Niektórzy konserwatyści przypominają sobie, że są też chrześcijanami. A niektórzy liberałowie dochodzą do wniosku, że państwo ma prawo czasem uciekać się do środków nadzwyczajnych. Choć gdyby Osamę zabił Kaczyński...
Przy okazji można obserwować inne zjawisko. Większość amerykańskich elit się zjednoczyła. Jutro opozycja znów nazwie Obamę komunistą, a on będzie ją przedstawiał jako bezdusznych popleczników bogaczy. Ale dziś są gratulacje, przyjazne gesty. Na chwilę zniknęli republikanie i demokraci.

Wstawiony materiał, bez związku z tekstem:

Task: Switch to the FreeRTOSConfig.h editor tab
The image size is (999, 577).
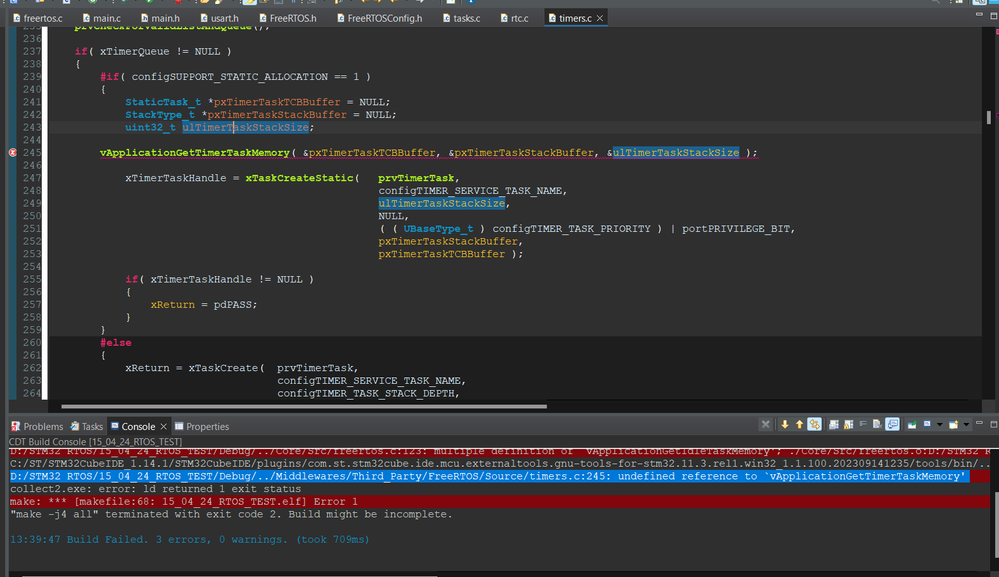Action: (x=385, y=18)
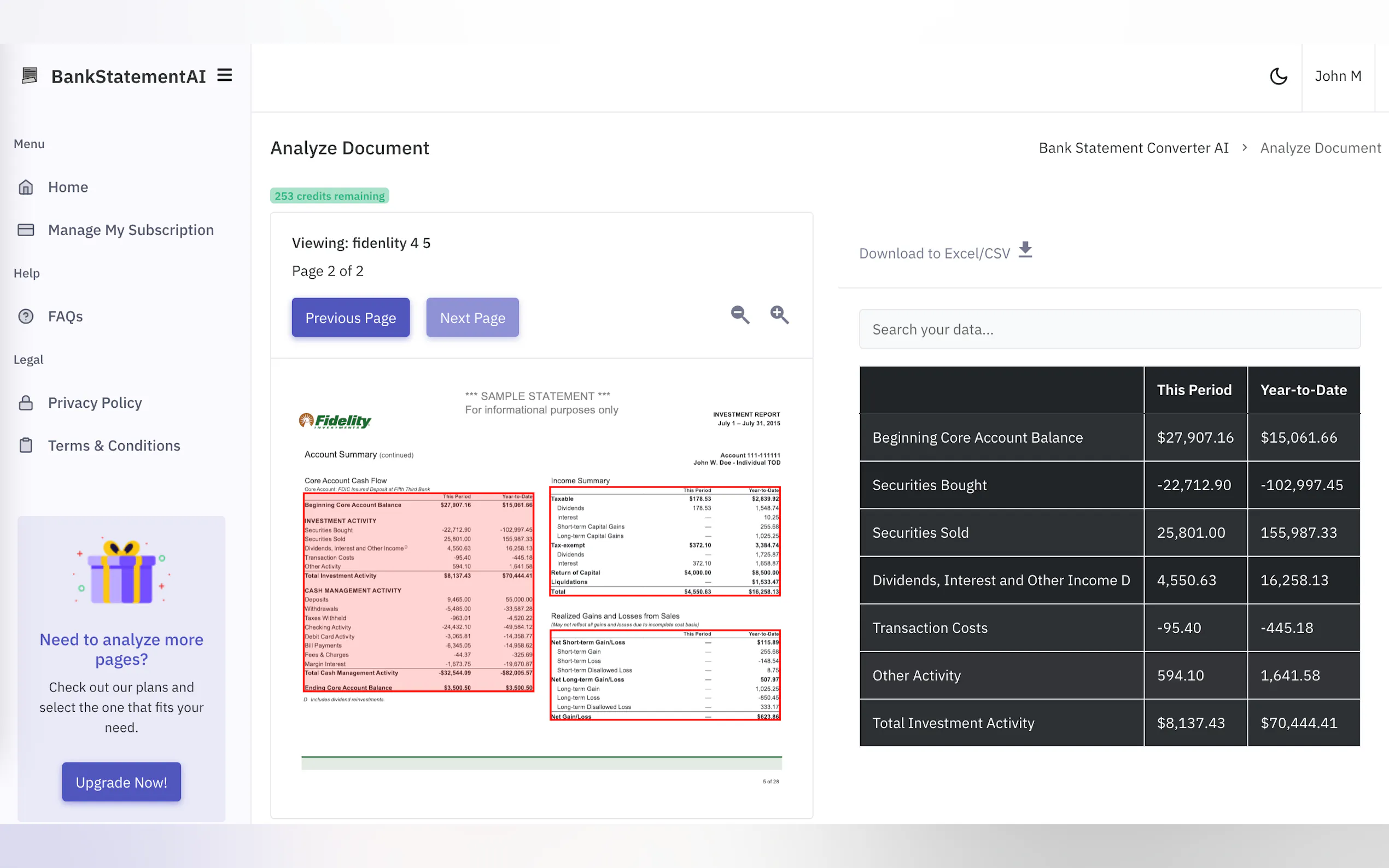Image resolution: width=1389 pixels, height=868 pixels.
Task: Click the BankStatementAI logo icon
Action: click(30, 76)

Czy tak mogłoby być w Polsce? Wspierający PO mainstream natychmiast wskaże na Jarosława Kaczyńskiego jako na burzyciela jedności. Prawicowa opozycja w odpowiedzi nie tylko przypomni Palikota, ale zada fundamentalne pytanie o inną różnicę. Amerykańska administracja ścigała oprawcę swoich obywateli, dokonując, nie bójmy się tego słowa, aktu zemsty. A można mieć wielkie zastrzeżenia do sposobu, w jaki ekipa Tuska próbuje się uporać z problemem smoleńskiej katastrofy.

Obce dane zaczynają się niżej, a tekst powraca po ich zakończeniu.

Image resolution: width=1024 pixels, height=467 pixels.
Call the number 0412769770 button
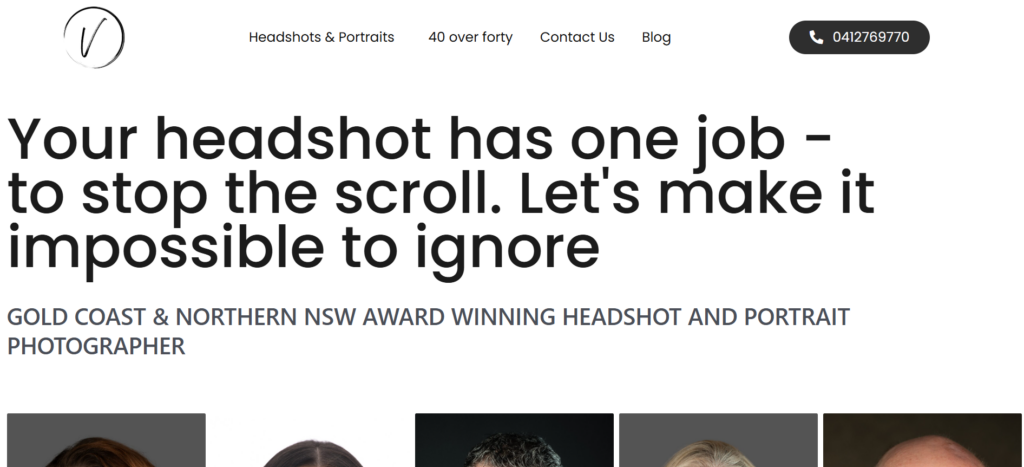coord(859,37)
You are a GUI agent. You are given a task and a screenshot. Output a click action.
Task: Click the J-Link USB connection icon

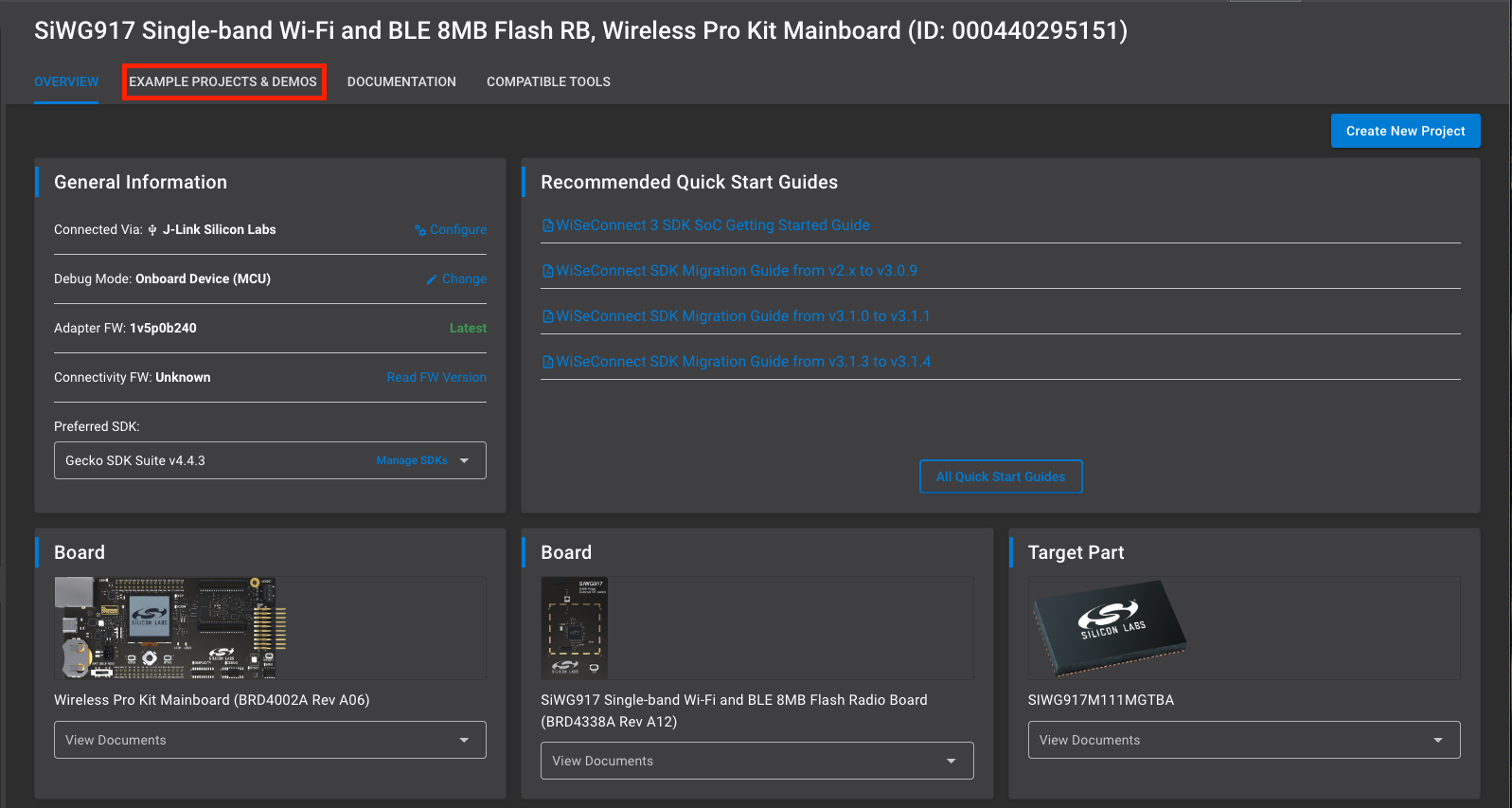pyautogui.click(x=152, y=230)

Więc prawica powie: jedność tak, ale pod warunkiem że Polska będzie chronić Polaków. Jest w tym sporo racji, tyle że polityczna wojna na śmierć i życie nie zaczęła się w kwietniu 2010 r. A nawet gdy uznamy, że to jedni są bardziej winni, nie zniknie pytanie: jak to nam służy?

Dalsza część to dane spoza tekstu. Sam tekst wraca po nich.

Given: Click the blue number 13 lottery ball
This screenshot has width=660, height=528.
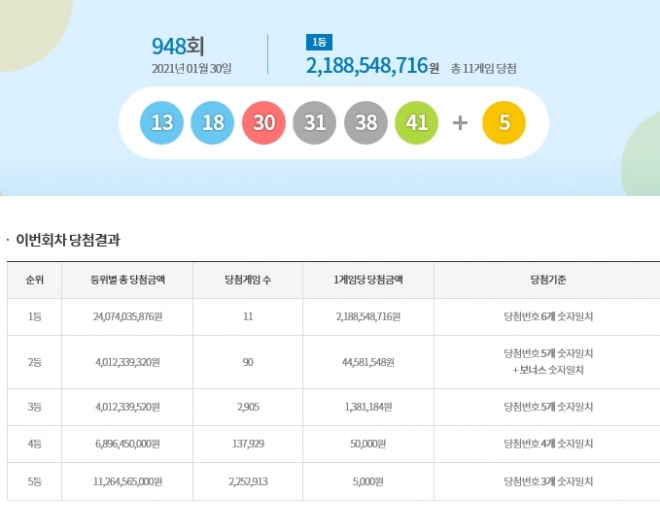Looking at the screenshot, I should (163, 123).
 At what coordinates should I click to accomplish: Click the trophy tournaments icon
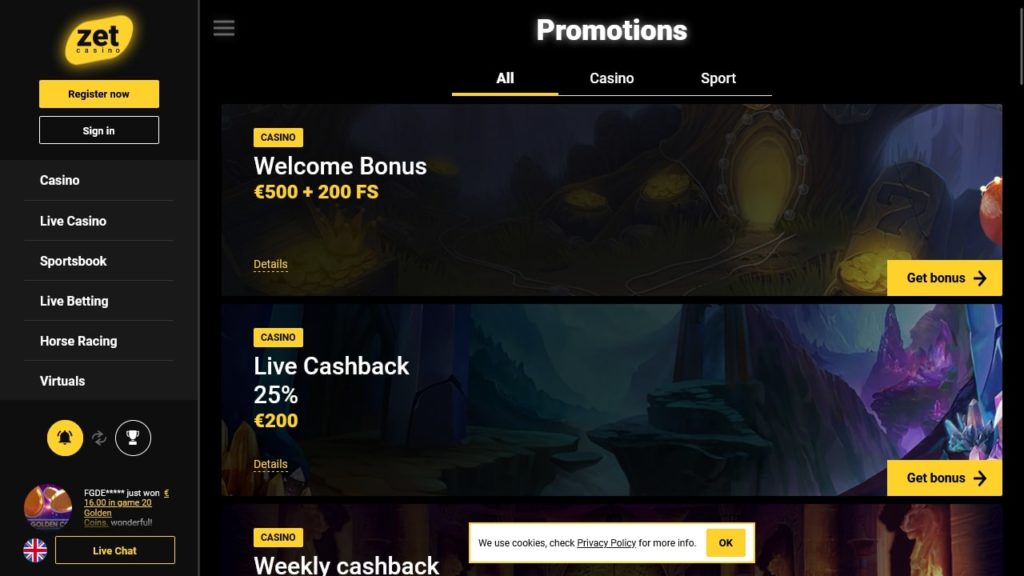click(133, 438)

Bo obserwuję proces oswajania tego stanu rzeczy. Powtarza nam się, że podziały to nic strasznego, że tak jest na całym świecie. Robi to wielu prawicowych komentatorów i jakoś można to zrozumieć – mainstream po prostu utożsamia własne zdanie i interes z całością. Ale to przyzwyczajanie się to nic dobrego.